The index’s three-month moving average, CFNAI-MA3, ticked down to –0.06 in April from +0.02 in March, falling below zero for the first time since November 2011. April’s CFNAI-MA3 suggests that growth in national economic activity was near its historical trend. The economic growth reflected in this level of the CFNAI-MA3 suggests subdued inflationary pressure from economic activity over the coming year.
The CFNAI Diffusion Index also moved lower in April, declining to +0.10 from +0.19 in the previous month. Forty-five of the 85 individual indicators made positive contributions to the CFNAI in April, while 40 made negative contributions. Forty-six indicators improved from March to April, while 37 indicators deteriorated and two were unchanged. Of the indicators that improved, thirteen made negative contributions. [Download PDF News Release]
The Chicago Fed's National Activity Index (CFNAI) is a monthly indicator designed to gauge overall economic activity and related inflationary pressure. It is a composite of 85 monthly indicators as explained in this background PDF file on the Chicago Fed's website. The index is constructed so that the historical index average is zero. Postive monthly values indicate above-average growth, negative values indicate below-average growth.
The first chart below is based on the complete CFNAI historical series dating from March 1967. The red dots show the indicator itself, which is quite noisy, and the 3-month moving average (CFNAI-MA3), which is more useful as an indicator of coincident economic activity. I've also highlighted official recessions.
For a clearer look at the recent behavior of the index, here is a closeup view since 2007.
The next chart highlights the -0.7 level. The Chicago Fed explains:
When the CFNAI-MA3 value moves below -0.70 following a period of economic expansion, there is an increasing likelihood that a recession has begun. Conversely, when the CFNAI-MA3 value moves above -0.70 following a period of economic contraction, there is an increasing likelihood that a recession has ended.
With the exception of the 1973-75 recession, the -0.7 level has coincided fairly closely with recession boundaries. The 1973-75 event was perhaps an outlier because of the rapid rise of inflation following the 1973 Oil Embargo.

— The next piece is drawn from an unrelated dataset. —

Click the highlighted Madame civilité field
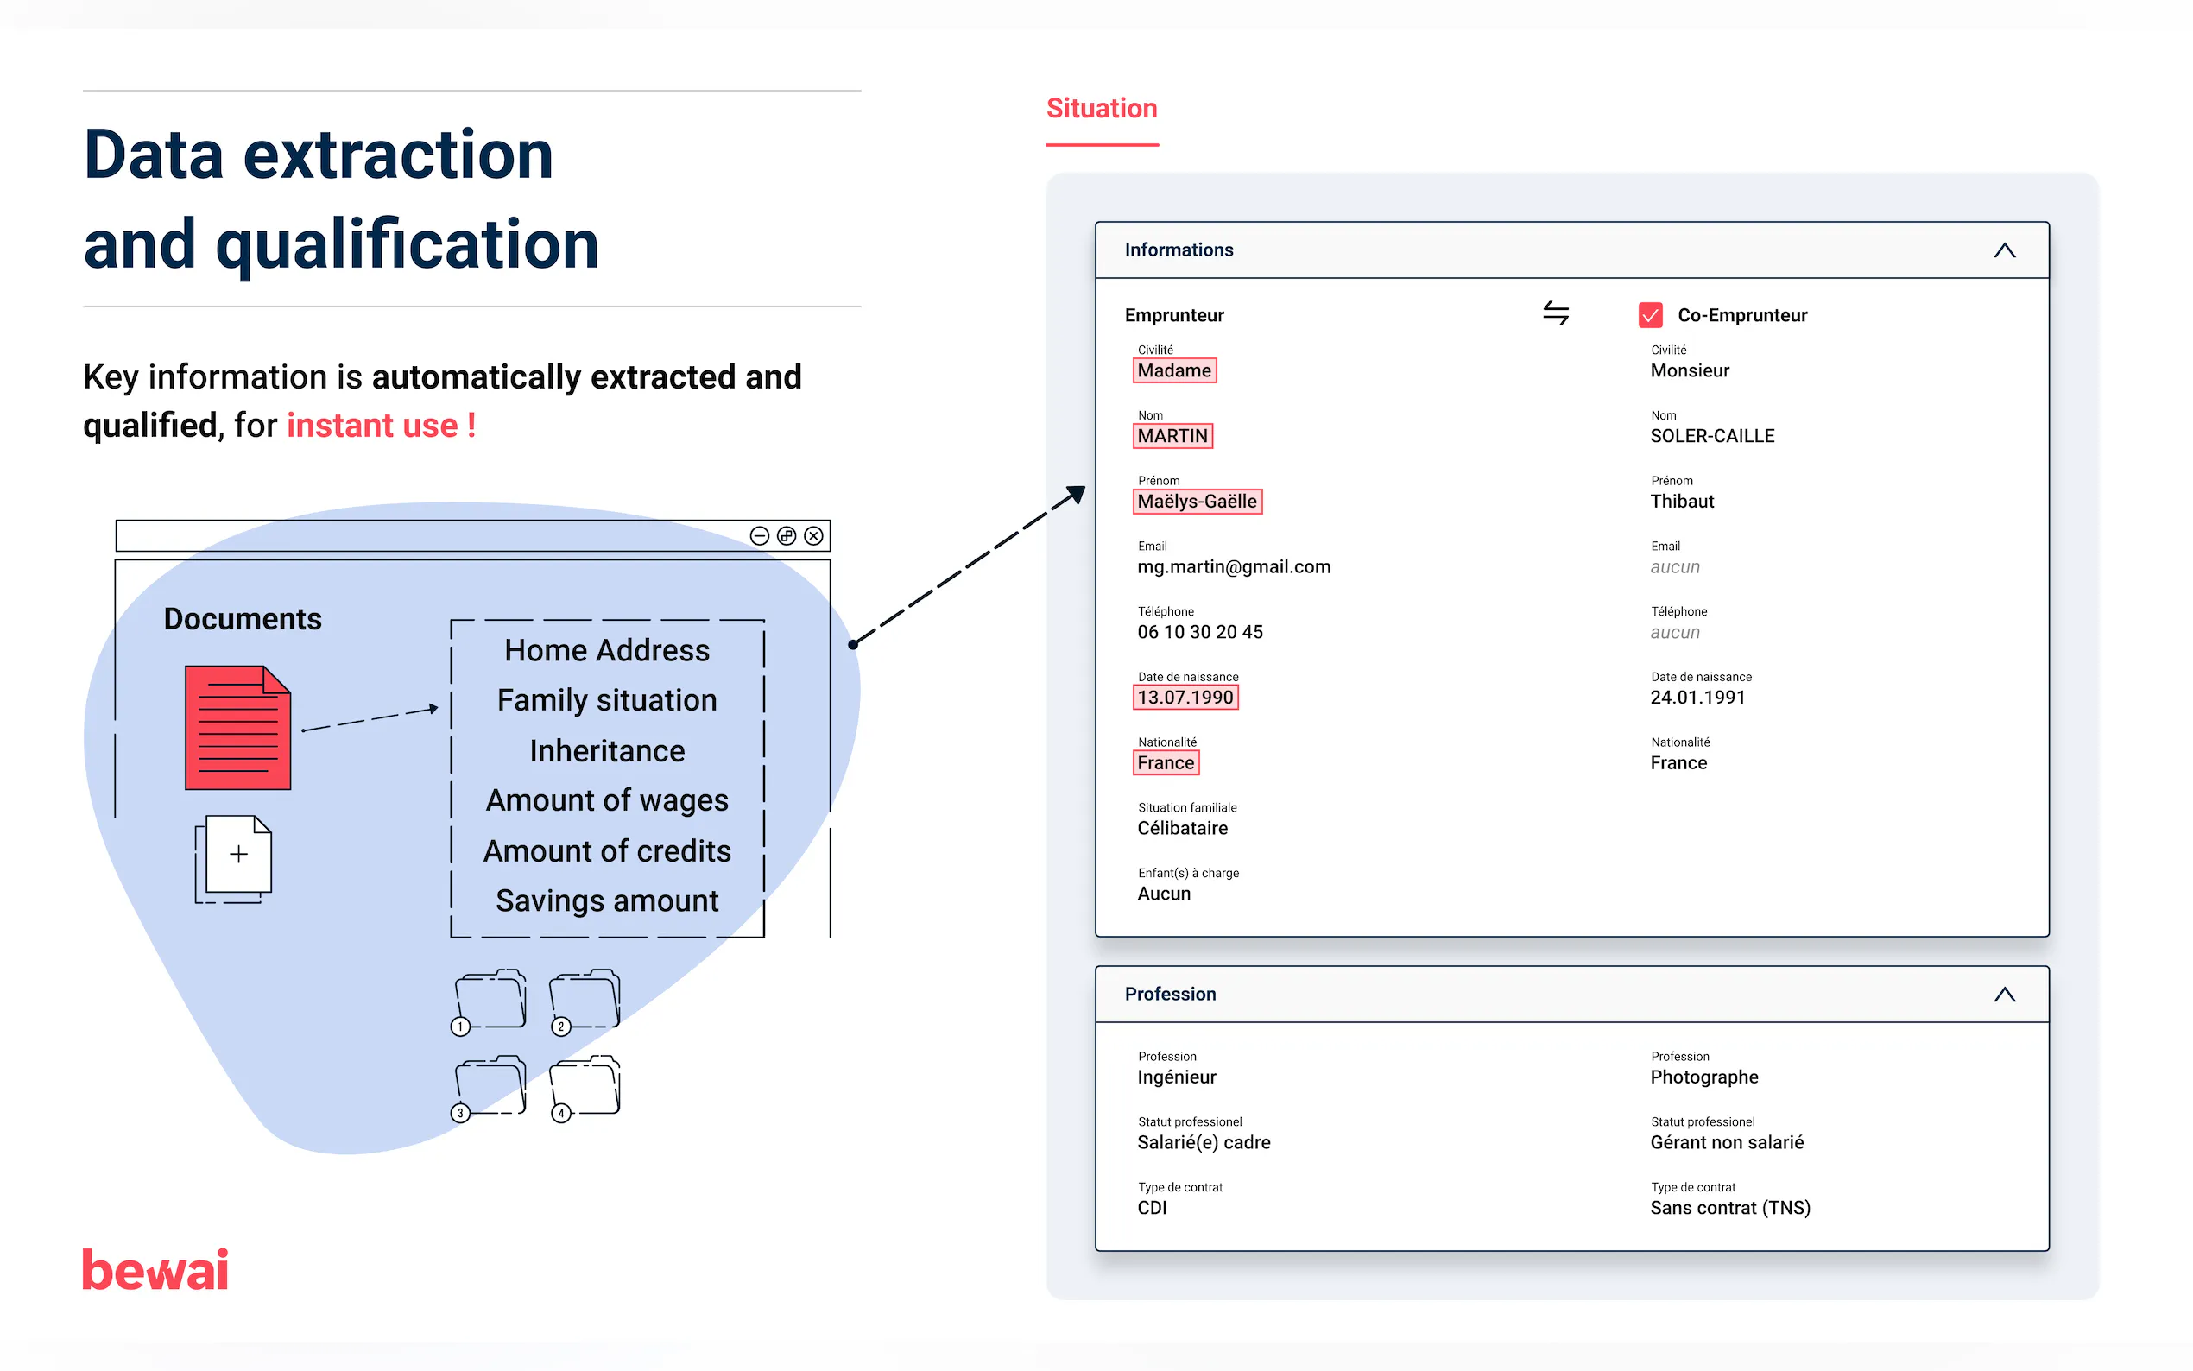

Otherwise a cross below the -0.7 level has synchronized within a month or two of a recession start. A cross above the level has lagged recession ends by 2-4 months.

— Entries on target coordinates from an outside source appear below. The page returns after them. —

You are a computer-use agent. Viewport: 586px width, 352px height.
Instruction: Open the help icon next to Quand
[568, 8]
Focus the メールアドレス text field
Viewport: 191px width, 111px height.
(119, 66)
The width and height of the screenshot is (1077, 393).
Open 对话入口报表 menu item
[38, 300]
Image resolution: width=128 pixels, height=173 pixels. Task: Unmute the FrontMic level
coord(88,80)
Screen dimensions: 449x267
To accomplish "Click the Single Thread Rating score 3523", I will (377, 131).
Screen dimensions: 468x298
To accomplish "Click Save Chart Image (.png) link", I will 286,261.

The next chart includes an overlay of GDP, which reinforces the accuracy of the CFNAI as an indicator of coincident economic activity.
Here's a chart of the CFNAI without the MA3 overlay — for the purpose of highlighting the high inter-month volatility. Consider: the index has ranged from a high 2.57 to a low of -4.78 with a average monthly change of 0.60. That's 8% of the entire index range!
Further underscoring the volatility is the roller-coaster list of CFNAI monthly headlines from 2010 forward.
As monthly chart depicts and the headline verbs reinforce, it's unwise to read very much in the data for any specific month. The 3-month moving average is the number to watch.
The Long-Term Economic Trend
In the final chart I've let Excel draw a linear regression through the CFNAI data series. The slope confirms the casual impression of the previous charts that National Activity, as a function of the 85 indicators in the index, has been declining since its inception in the late 1960s, a trend that roughly coincides with the transition from a good-producing to a post-industrial service economy in the information age.